Sidearm & Sorcery Volume Two is out now! Get your copy here, and if you still haven’t acquired a copy of Volume One, it remains available as well, right here.
I wrote a post a while back, in anticipation of Volume One, in which I tried to define the sword and sorcery genre in order to explain how the premise of the book was S&S through the lens of urban fantasy. That holds true enough, but I recently ran across an elaboration on the subject of sword and sorcery which felt especially relevant in light of Volume Two.
In the above-mentioned post I talked about the protagonists and antagonists of sword and sorcery stories, but not the stakes. If the formula pits skilled but not supernatural heroes against more powerful, supernatural villains, does that make Lord of the Rings a sword and sorcery story? Gandalf is a wizard and Aragorn is a member of the long-lived Dunedain, but Frodo and Sam are the ultimate everyman characters.
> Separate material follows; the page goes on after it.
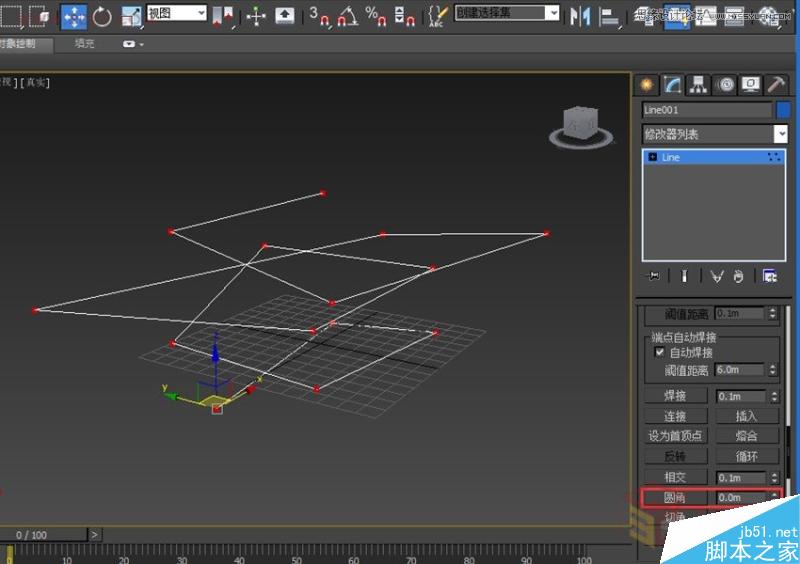800x564 pixels.
Task: Open the Hierarchy panel tab
Action: pos(699,85)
However, Lord of the Rings is high fantasy because Frodo and Sam go on a quest to destroy the most powerful weapon in the world, to prevent a diabolical evil force from conquering the entire world, and coincidentally help restore a royal dynasty and bring about the end of one age and dawning of another.
Sword and sorcery has far less to do with the fate of all existence or the preservation of life as we know it, or global politics, or the sweep of history. The S&S protagonist fights against the odds for mere survival, and the stories unfold on a smaller, more personal scale. Whether the hero carries the day or succumbs, the larger world will continue on its own trajectory, unbothered.
Don’t get me wrong, I enjoy both high fantasy and sword and sorcery, and just about every other speculative subgenre out there. But I was struck by this observation about the lower stakes of S&S in particular when considering my own story, “Personal Mythologies”, which has a distinct lack of capital-E Evil and reality-shattering consequences. I might have attributed this solely to my conception of Kellan Oakes as a low-key, somewhat lazy individual who often gets caught up in the weird, but as it turns out it’s perfectly appropriate for a sidearm and sorcery protagonist.